Segundo as referências, Maria fazia parte da Catedral de Westminster, com outros membros também formados em Teologia e Filosofia.
Sua posição não era tão significativa, mas Dante o interpretou ser um mediador ou mensageiro de alguém detentor de um cargo elevado.
Contudo, o ponto mais importante, concerniu à ligação entre a catedral cliente da joalheria pontuada como a produtora das abotoaduras.
Talvez, estivesse por trás das encomendas, feito um comprador direto. Foi o que Dante pontuou nas anotações.

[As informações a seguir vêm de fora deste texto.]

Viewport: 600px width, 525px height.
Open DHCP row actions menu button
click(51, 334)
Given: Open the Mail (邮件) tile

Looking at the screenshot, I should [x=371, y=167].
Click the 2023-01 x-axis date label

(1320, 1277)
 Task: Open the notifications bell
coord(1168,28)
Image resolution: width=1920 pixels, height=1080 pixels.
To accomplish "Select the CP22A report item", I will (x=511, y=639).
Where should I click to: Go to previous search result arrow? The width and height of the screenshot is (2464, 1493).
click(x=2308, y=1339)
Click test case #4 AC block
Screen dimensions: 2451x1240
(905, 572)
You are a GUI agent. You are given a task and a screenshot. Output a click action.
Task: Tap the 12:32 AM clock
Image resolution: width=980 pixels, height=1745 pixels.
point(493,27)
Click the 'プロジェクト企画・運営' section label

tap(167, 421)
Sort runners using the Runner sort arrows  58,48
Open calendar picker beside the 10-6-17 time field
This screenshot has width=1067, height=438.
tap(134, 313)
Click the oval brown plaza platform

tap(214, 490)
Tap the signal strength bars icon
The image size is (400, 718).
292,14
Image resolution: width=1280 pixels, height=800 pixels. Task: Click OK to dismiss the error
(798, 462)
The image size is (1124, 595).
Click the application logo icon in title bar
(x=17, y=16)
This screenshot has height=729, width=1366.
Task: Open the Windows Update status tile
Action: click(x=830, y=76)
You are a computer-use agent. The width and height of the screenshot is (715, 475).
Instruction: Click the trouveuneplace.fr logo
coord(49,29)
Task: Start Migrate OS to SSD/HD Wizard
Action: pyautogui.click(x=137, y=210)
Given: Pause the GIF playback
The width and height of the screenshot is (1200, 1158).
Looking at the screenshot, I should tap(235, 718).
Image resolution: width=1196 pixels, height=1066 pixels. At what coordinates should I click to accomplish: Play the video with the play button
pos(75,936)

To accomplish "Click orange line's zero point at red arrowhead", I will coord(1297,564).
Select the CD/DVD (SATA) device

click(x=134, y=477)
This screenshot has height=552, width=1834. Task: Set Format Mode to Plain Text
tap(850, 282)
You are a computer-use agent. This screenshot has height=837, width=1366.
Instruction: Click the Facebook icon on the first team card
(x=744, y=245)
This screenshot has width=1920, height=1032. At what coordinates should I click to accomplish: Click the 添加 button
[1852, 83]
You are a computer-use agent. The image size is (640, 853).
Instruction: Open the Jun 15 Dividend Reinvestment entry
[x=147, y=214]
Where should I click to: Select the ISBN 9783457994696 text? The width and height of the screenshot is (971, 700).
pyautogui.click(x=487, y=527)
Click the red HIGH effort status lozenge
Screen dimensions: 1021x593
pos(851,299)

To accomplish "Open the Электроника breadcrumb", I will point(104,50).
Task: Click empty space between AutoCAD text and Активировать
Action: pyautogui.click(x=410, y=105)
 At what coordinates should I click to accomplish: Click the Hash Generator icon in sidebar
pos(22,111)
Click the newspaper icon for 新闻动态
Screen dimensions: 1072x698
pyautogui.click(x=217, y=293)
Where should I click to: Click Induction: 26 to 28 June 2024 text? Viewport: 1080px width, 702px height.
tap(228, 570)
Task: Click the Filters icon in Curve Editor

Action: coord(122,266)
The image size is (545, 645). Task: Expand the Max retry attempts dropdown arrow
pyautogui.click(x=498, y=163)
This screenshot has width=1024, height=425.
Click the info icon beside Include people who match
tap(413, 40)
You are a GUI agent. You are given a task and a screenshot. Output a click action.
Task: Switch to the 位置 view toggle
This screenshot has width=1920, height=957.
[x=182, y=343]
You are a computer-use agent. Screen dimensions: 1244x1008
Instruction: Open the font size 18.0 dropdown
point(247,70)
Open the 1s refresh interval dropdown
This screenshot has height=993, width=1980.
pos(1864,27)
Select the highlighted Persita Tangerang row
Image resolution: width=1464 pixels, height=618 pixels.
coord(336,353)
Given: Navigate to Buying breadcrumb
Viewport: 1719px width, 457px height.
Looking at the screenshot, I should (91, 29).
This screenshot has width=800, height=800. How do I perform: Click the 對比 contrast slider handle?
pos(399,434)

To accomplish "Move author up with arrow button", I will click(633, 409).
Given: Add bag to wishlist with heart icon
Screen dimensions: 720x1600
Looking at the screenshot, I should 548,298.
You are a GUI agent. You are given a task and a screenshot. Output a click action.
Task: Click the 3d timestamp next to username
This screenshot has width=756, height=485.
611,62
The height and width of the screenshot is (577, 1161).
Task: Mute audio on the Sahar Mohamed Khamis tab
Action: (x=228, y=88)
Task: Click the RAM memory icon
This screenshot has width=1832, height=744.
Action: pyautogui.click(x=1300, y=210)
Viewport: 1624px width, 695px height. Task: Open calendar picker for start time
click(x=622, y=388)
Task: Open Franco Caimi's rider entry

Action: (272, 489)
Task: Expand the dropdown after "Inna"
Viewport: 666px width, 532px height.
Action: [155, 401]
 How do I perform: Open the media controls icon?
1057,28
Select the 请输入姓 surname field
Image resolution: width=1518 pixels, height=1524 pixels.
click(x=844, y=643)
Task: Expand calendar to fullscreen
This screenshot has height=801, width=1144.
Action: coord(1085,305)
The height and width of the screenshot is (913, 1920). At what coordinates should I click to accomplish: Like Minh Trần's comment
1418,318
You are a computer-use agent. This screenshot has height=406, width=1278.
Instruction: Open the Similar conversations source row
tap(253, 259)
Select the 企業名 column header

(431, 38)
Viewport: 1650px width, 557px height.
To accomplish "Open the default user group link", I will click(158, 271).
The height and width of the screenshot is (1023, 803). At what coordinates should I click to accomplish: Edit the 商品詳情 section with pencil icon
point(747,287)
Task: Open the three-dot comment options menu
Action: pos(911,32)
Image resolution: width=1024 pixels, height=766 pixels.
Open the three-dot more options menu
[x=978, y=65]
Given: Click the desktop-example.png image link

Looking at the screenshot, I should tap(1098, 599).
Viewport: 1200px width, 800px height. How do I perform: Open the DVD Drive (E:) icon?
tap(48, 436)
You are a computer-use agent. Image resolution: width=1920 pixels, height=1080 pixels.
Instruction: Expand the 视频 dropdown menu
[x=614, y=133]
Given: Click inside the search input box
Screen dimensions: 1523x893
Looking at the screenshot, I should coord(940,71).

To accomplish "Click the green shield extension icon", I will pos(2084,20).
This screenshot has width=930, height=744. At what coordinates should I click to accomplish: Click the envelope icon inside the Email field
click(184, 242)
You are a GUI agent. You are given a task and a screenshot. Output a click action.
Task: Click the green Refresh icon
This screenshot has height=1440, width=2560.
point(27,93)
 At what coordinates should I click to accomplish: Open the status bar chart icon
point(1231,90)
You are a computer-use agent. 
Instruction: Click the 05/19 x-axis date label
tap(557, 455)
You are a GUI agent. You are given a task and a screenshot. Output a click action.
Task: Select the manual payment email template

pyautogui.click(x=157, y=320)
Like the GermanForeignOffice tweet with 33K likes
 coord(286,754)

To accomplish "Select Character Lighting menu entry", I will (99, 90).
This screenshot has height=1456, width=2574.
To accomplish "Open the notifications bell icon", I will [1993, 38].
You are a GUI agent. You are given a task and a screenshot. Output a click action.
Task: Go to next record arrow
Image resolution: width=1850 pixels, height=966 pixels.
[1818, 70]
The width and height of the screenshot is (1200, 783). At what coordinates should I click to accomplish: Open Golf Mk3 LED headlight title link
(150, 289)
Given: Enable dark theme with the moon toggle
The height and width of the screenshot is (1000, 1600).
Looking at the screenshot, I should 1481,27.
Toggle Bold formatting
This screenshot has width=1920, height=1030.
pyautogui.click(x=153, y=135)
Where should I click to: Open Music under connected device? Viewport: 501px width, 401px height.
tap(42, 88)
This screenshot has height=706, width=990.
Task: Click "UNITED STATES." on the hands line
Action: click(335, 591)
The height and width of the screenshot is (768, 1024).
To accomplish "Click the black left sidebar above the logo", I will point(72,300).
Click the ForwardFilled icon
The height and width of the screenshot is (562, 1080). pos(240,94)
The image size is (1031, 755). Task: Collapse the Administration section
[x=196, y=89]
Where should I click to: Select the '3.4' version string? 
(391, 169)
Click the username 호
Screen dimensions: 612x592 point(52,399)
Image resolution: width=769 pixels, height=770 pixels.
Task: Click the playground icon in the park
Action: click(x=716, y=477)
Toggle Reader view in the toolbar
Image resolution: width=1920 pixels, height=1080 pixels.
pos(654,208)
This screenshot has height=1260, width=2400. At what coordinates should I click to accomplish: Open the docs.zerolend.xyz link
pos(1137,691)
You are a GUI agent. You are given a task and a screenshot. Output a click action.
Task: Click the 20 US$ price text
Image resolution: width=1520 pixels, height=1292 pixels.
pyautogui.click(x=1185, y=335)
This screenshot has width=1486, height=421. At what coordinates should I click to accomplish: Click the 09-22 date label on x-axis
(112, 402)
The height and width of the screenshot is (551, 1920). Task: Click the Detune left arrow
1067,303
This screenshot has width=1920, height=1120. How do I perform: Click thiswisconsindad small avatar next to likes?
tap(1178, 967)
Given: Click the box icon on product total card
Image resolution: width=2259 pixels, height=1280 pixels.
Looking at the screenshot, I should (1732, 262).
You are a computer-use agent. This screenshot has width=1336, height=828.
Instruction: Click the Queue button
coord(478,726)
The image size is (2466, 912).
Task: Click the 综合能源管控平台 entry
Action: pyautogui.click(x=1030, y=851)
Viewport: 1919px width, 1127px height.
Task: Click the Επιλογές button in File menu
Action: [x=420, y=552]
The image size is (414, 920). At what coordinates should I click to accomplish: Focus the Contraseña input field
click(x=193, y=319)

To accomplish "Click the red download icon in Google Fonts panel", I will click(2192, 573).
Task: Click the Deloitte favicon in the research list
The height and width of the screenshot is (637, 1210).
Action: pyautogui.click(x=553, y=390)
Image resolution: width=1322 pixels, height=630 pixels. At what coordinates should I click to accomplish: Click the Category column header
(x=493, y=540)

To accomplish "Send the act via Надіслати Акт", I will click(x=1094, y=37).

Seu nome, não era comum para um britânico, pois, o respectivo padre provinha da Itália e sempre visitava a Inglaterra a serviço.
— Padre Lively... personagem novo que bem-queria viver no anonimato, mas seus amigos entregaram o nome. Vamos ver se aparece por aqui — conversava sozinho.
Mais uma aba foi aberta e o que se ocultava, se revelou.
As pesquisas guiaram o detetive até o portal oficial do Vaticano, numa matéria acerca de projetos missionários na América do Norte guiados pelo Padre Isaac Lively, e a foto que reunia demais clérigos na presença de famílias carentes de Iztapalapa, no México.
As fotos da "missão católica" transpassaram a sensação de impunidade. Como de costume se aproveitavam da bondade e ingenuidade de pessoas inocentes.
Aquilo se tratava de um esquema invasivo, de uma história repetida.
Sentia que o "projeto" se referia a uma armação no intuito de se beneficiar por cima das situações vividas por famílias minoritárias.
Se fosse mais a fundo, ao entender que a joalheria pertencia ao Vaticano, não se surpreenderia em descobrir que o material retirado para a produção das joias, partiam das mãos de comunidades humildes.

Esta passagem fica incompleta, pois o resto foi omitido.